Les Invisibles

On 28/11/2012 by Nicolas Gilson

Sébastien Lifshitz signe avec LES INVISIBLES un documentaire admirable. Avec respect et simplicité, il détricote, au fil de rencontres, la réalité de l’homosexualité vécue, en France, par des hommes et des femmes nés dans l’entre-deux-guerres. Et, ce faisant, le réalisateur esquisse un sublime portrait des luttes pour l’indépendance sexuelle, les droits de la femme et ceux des minorités.

Les témoins rencontrés ont pour point commun d’avoir vécus ouvertement leur homosexualité à une époque où celle-ci était condamnée par la société – jusqu’en 1981, l’homosexualité était en France considérée comme une maladie psychiatrique. En dévoilant leurs parcours, leurs luttes, leurs craintes et leurs désirs – en se racontant – ces hommes et ces femmes, de milieux et d’origines divers, révèlent les facettes d’un prisme multiple et mettent en question une société où la notion de culpabilité est centrale.

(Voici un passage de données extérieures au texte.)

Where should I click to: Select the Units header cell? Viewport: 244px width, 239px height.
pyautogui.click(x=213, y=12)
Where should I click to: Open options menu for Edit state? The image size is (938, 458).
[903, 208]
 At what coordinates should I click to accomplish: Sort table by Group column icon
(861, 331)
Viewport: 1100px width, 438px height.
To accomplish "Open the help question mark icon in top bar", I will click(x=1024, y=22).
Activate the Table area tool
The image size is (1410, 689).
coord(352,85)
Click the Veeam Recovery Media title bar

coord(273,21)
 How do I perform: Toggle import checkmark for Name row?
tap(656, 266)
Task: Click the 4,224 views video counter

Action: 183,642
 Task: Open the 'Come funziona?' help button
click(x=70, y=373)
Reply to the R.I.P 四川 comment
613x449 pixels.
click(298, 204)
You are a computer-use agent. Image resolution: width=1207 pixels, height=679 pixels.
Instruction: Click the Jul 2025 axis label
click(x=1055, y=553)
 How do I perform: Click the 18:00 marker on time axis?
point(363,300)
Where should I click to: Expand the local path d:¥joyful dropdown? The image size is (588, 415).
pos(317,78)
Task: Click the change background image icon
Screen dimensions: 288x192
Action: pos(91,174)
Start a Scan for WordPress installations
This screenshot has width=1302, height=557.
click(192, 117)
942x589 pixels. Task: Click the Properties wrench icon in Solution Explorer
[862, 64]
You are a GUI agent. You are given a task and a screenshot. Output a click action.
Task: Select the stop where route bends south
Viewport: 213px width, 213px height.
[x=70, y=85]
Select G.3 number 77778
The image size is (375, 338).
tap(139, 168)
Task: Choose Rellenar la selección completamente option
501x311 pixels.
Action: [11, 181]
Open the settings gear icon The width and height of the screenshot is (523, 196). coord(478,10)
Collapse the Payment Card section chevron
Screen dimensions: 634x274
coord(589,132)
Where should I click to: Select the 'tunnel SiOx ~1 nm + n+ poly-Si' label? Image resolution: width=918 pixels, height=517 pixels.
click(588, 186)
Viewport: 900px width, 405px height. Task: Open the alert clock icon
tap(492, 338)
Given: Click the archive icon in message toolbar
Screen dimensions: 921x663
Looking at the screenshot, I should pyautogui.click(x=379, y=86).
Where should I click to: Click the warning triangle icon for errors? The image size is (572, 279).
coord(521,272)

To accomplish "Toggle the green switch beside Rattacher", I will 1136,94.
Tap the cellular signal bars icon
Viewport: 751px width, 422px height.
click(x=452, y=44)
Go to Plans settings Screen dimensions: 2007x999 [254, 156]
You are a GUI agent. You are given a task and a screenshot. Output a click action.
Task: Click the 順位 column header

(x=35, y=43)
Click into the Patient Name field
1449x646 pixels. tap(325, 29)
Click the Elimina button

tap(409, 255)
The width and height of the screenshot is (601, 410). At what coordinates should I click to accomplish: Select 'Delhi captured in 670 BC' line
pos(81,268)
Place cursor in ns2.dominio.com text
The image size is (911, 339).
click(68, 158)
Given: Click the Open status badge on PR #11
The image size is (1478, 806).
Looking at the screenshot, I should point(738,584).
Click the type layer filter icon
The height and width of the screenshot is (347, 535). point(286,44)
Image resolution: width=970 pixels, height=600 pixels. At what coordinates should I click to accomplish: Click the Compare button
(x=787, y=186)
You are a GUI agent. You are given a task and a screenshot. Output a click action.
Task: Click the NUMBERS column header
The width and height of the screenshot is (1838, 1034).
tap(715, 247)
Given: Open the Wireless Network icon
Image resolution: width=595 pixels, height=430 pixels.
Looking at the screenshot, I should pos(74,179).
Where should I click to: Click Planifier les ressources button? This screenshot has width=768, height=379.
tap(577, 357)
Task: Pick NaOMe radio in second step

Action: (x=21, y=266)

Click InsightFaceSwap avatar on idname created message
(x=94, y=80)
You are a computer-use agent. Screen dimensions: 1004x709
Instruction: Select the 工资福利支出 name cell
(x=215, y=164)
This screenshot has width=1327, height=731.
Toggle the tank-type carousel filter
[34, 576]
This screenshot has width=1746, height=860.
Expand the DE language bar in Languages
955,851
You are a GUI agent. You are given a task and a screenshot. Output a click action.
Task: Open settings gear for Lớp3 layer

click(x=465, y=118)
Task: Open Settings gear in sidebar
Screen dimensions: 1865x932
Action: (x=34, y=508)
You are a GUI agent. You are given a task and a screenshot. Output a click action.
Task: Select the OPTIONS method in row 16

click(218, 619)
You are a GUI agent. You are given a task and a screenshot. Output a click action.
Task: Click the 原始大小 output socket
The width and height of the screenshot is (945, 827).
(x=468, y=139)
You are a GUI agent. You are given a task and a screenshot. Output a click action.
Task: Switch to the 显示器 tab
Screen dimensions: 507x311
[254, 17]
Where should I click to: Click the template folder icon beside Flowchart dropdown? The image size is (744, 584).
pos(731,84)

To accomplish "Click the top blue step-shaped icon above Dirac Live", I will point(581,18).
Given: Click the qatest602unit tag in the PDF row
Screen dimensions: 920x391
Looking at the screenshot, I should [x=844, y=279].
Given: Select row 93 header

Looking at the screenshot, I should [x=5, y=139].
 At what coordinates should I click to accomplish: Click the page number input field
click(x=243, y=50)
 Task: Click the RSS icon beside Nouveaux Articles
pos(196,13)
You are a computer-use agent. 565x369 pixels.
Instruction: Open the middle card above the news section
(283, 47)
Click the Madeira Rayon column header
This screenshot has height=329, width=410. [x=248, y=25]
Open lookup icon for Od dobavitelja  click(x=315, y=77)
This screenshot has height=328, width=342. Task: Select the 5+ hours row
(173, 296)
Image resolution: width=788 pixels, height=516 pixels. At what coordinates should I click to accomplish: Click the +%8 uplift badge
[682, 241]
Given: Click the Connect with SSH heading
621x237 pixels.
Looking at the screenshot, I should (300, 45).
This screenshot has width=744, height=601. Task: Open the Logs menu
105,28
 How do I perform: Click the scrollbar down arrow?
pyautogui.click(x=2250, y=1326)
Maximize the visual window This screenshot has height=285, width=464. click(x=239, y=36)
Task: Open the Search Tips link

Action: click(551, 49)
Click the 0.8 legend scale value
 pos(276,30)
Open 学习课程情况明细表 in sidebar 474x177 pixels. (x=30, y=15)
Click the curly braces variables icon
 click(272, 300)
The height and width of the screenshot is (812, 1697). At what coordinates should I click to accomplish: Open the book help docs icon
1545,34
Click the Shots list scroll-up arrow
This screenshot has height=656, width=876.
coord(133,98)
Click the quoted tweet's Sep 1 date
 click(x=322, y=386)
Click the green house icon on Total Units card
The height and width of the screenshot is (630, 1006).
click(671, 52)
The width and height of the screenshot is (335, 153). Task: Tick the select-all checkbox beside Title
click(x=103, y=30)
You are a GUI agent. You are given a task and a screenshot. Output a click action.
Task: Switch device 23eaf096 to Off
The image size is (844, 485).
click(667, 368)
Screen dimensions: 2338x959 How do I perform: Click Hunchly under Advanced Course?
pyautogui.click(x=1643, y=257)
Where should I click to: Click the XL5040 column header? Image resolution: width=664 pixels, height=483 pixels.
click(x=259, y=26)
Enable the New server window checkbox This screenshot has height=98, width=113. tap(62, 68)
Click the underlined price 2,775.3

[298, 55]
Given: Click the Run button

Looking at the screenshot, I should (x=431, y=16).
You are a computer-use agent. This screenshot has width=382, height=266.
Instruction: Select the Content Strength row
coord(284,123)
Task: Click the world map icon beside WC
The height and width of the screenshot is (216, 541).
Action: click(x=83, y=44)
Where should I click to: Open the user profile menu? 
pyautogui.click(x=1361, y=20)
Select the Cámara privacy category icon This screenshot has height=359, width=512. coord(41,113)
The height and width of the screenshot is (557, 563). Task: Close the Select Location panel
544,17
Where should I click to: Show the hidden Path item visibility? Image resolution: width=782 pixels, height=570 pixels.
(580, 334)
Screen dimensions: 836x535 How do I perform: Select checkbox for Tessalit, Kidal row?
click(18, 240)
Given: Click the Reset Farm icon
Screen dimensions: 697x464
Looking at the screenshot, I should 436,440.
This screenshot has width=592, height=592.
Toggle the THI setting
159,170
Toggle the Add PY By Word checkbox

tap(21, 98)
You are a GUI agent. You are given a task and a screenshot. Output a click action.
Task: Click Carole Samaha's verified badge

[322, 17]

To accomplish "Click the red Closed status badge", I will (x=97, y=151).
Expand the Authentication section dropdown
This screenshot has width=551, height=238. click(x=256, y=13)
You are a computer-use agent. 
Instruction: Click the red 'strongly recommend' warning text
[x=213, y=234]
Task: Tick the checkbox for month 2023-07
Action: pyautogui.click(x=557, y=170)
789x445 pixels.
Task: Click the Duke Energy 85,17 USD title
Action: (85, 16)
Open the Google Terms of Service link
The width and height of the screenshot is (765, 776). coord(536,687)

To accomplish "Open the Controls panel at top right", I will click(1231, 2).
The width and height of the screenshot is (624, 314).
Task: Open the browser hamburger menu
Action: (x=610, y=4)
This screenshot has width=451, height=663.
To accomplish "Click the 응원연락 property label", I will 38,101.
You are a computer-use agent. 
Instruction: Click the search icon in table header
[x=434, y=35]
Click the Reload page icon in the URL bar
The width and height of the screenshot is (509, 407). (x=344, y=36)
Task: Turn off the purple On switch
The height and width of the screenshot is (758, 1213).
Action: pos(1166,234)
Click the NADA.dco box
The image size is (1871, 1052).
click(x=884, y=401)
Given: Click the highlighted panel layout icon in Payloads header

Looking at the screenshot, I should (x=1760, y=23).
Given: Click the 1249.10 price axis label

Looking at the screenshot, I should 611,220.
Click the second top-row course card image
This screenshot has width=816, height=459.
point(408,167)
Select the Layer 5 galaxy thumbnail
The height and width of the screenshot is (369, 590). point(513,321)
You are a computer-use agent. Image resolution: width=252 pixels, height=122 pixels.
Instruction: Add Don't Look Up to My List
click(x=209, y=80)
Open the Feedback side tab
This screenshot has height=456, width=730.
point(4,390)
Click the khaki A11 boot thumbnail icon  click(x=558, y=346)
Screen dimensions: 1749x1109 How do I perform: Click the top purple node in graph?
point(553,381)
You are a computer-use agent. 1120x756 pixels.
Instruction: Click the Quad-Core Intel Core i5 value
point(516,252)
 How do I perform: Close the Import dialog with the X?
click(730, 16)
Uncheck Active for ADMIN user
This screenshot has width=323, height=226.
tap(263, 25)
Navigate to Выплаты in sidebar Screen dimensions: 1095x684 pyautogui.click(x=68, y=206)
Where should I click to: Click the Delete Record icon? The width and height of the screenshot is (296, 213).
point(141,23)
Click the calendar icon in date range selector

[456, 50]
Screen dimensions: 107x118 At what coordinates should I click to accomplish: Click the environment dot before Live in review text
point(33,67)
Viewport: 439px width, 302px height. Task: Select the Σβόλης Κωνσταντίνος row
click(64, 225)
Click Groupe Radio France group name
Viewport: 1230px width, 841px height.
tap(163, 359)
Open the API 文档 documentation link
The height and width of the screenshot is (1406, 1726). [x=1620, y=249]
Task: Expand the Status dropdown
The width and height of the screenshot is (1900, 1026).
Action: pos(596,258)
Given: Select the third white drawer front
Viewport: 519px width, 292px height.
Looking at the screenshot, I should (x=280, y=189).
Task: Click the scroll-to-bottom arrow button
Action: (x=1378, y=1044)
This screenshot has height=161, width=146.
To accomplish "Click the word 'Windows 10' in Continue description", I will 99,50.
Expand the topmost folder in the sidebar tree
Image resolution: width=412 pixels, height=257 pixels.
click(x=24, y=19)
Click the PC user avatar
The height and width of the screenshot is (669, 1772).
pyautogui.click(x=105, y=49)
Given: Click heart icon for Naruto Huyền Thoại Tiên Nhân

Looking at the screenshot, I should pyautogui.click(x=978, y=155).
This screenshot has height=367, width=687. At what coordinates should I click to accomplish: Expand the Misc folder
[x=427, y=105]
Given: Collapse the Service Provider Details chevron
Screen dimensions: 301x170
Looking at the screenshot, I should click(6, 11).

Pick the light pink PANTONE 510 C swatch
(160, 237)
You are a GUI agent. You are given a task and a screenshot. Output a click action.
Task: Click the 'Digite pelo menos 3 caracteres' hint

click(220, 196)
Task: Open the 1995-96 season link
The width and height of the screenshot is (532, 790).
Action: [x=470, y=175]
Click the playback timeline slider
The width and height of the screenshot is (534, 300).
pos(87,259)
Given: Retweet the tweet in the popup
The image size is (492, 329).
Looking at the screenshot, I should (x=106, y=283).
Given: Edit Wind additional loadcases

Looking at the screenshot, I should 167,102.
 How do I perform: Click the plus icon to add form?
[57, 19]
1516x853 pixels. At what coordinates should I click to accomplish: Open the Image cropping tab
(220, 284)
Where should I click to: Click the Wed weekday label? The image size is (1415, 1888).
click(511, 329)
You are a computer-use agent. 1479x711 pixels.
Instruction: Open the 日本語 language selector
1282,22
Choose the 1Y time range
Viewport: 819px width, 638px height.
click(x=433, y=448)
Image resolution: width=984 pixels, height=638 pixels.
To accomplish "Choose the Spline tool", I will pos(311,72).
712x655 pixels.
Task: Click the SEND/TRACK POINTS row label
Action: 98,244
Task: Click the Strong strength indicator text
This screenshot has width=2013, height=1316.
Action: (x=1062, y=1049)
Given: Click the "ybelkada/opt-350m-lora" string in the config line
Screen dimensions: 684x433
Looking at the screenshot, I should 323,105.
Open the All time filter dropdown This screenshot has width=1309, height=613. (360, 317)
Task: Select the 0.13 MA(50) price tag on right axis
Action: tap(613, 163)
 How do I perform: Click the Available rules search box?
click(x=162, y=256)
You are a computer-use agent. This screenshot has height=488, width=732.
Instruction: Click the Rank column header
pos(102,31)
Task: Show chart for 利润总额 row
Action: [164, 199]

Parce que même si « c’est la nature qui veut les choses », la société et ses normes ont contraint certains de ces témoins à « essayer de devenir l’adulte qu’il faut devenir » avant de s’accepter. Il s’agit alors de se marier, d’avoir des enfants, bref d’entrer dans le moule. L’éducation n’y conduit-elle d’ailleurs pas d’autant plus qu’en plus d’un sentiment véhiculé de culpabilité (merci le catholicisme et la société patriarcale) aucun dialogue intergénérationnel ne semble possible. Pourtant, l’homosexualité, comme le rappelle l’un des témoins, « ce n’est pas un choix, c’est inscrit dans mes gênes ».

Cette homosexualité – à l’instar de la sexualité – devient à la fois une et multiple. L’unité se retrouve dans un combat pour la liberté, la multiplicité dans la singularité de toute sexualité. Les récits contés flirtent avec l’Histoire et ses révolutions – l’accessibilité à la contraception ou le droit à l’avortement ont brisés bien des stigmates.

Sébastien Lifshitz compose un superbe portrait. Il prend le temps de mettre en place son sujet et ses témoins – dont il semble devenir le confident. La rencontre semble ainsi s’opérer au sein même du film, en un premier mouvement, où chacun se présente avant de se dévoiler. L’approche est pleine de sens. Le réalisateur filme ses témoins chez eux ou dans les lieux qu’ils font revivre.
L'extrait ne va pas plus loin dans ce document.